* Text excerpt *
For the Sanity of Our World

Children in Naranja, state of Chiapas, Mexico, wearing balloon hats my friend Bob made for them.
Children in Naranja, state of Chiapas, Mexico, wearing balloon hats my friend Bob made for them.

What happened to me has happened to many others. We have come a long way in this country but we have a long, long way to go. Lack of equality for women lies at the bottom of many of these problems as it does for African-Americans, latinos, and others. As you will note, my mom had no choice but to put up with my dad, which put my sister and me at risk. This at-risk situation is presently happening to countless children. A report of child abuse is made every ten seconds in the United States. I believe this is why we have so many “walking wounded” on our streets and why so many resort to guns to solve their problems. I also believe child abuse is why so many get unreasonably angry about not wearing masks. They have been hurt and are still hurting.

My life appeared normal at the time. You believe your life is similar to the lives of others. I read this now and think how horrible this man was. Did this truly happen to us? This was my Dad?

* Records provided *
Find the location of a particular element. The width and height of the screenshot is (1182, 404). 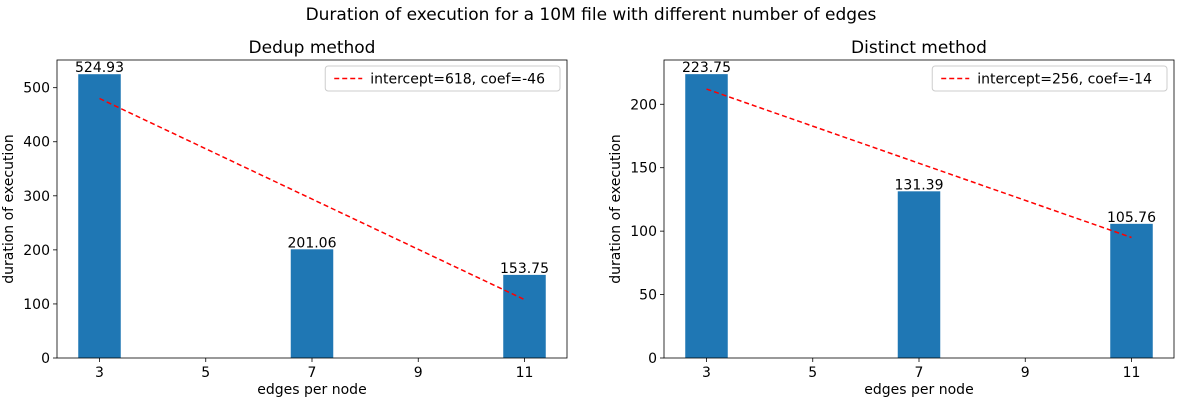

chart-title: Distinct method is located at coordinates (919, 48).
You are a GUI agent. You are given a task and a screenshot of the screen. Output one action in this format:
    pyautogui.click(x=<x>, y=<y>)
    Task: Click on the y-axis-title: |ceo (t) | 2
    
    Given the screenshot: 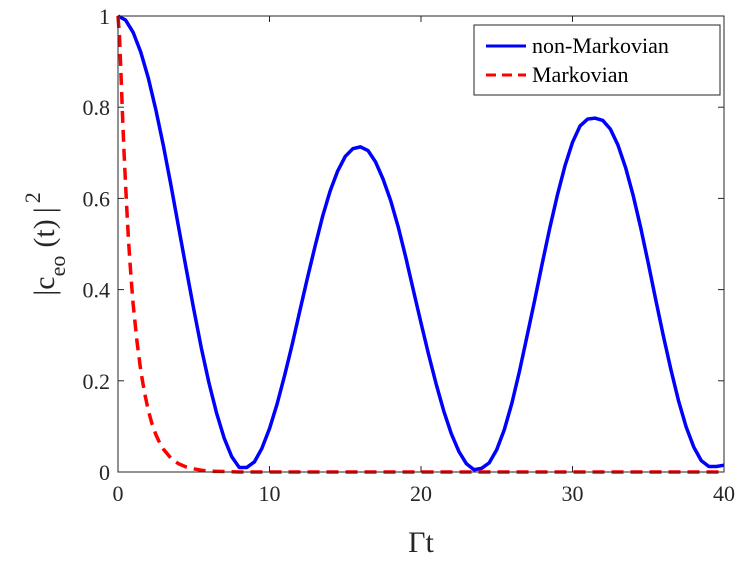 What is the action you would take?
    pyautogui.click(x=45, y=244)
    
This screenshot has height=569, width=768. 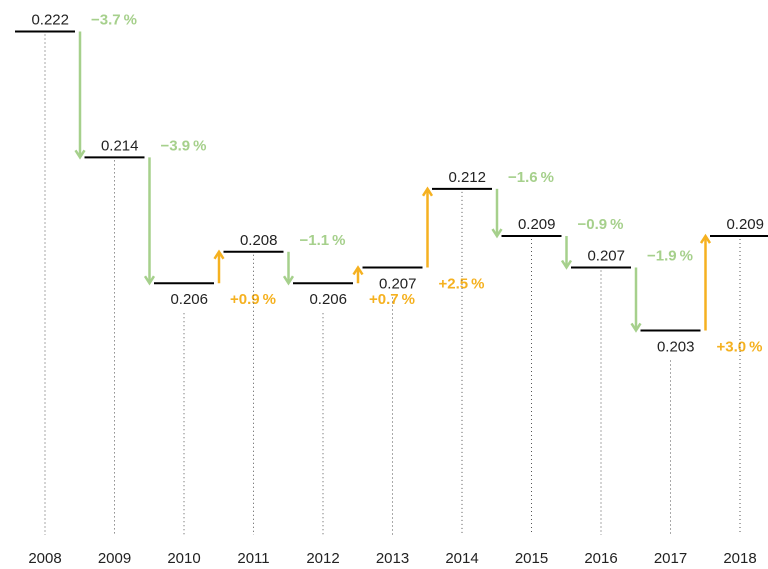 I want to click on change-label: −3.9 %, so click(x=184, y=146).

* Required action *
Reproduce word for word the stretch of the essay on child abuse from "What happened to" through "are still hurting.". Please work from the text alone.

* Written answer *
What happened to me has happened to many others. We have come a long way in this country but we have a long, long way to go. Lack of equality for women lies at the bottom of many of these problems as it does for African-Americans, latinos, and others. As you will note, my mom had no choice but to put up with my dad, which put my sister and me at risk. This at-risk situation is presently happening to countless children. A report of child abuse is made every ten seconds in the United States. I believe this is why we have so many “walking wounded” on our streets and why so many resort to guns to solve their problems. I also believe child abuse is why so many get unreasonably angry about not wearing masks. They have been hurt and are still hurting.